L'équipe pédagogique était donc prête, les élèves nous attendaient et il ne manquait plus... que les locaux.

Une fois de plus on dut se livrer à une véritable gymnastique. En effet, la construction de la nouvelle école primaire, qui aurait dû libérer les classes de l'ancienne, ne fut terminée qu'en septembre et en attendant il fallut se contenter de salles des plus inattendues : dépendances dans le logement de fonction, annexe du réfectoire sommairement aménagée. On aurait difficilement imaginé pire.

Enfin les classes du primaire furent libres et les internes ne soupçonnent certainement pas qu'ils dorment actuellement dans ce qui abrita momentanément les cours de 6e et 5e.

Tout au long de cette année là les nerfs furent soumis à rude épreuve. On peut s'en douter. Cela explique sans doute les quelques dissensions qui se firent jour au sein du personnel. Les déménagements successifs, la coexistence d'un cycle primaire et d'un cycle secondaire aux horaires différents, le tout sur fond sonore de bétonnière et de compresseur il y avait là de quoi ébranler même les plus aguerris.

Enfin malgré toutes ces tribulations l'année finit par s'achever quand même, vaille que vaille et personne ne se doutait encore des difficultés qu'allait nous réserver la rentrée suivante.

Mais ceci est un autre épisode que je vous conterai dans le prochain numéro.

 

Le Moluque n°12

 

Je vous avais laissé entrevoir que l'ouverture de la 4e allait elle aussi réserver des surprises. Je devrais dire une surprise, mais de taille celle-là, car de 4e il n'y en aurait point ! Oui, vous avez bien lu, pas de 4e !

Alors que depuis deux ans dans les pires conditions matérielles (comme vous avez pu en juger), nous nous efforcions de faire vivre un enseignement secondaire public à Bourail, d'un mot d'un seul, le Vice-Recteur de l'époque anéantissait tous nos espoirs.

Le GOD resterait GOD et l'ouverture de la 4e était repoussée au calendes grecques.
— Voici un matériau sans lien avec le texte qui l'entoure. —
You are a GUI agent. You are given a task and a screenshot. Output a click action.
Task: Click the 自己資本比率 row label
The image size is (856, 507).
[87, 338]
Imaginez notre déception à tous : élèves, parents, enseignants. Déception qui se transforma vite d'ailleurs en indignation lorsque le motif officiel de cette décision nous fut signifié : "Pas d'enseignement au rabais". Comme récompense de tous nos efforts, on ne pouvait imaginer mieux. Heureusement...

On dit souvent que les Bouraillais ont mauvais caractère et qu'ils ne s'en laissent pas conter. Hé bien cette fois-là ils furent la hauteur de leur réputation et cela nous servit. Car leur réaction fut prompte : tant qu'il n'y aurait pas de 4e, ils n'enverraient plus aucun de leurs enfants l'école. Certains parents qui avaient déjà inscrit les leurs en 4e de 1'établissement libre les retirèrent vite et on attendit... Pas bien longtemps.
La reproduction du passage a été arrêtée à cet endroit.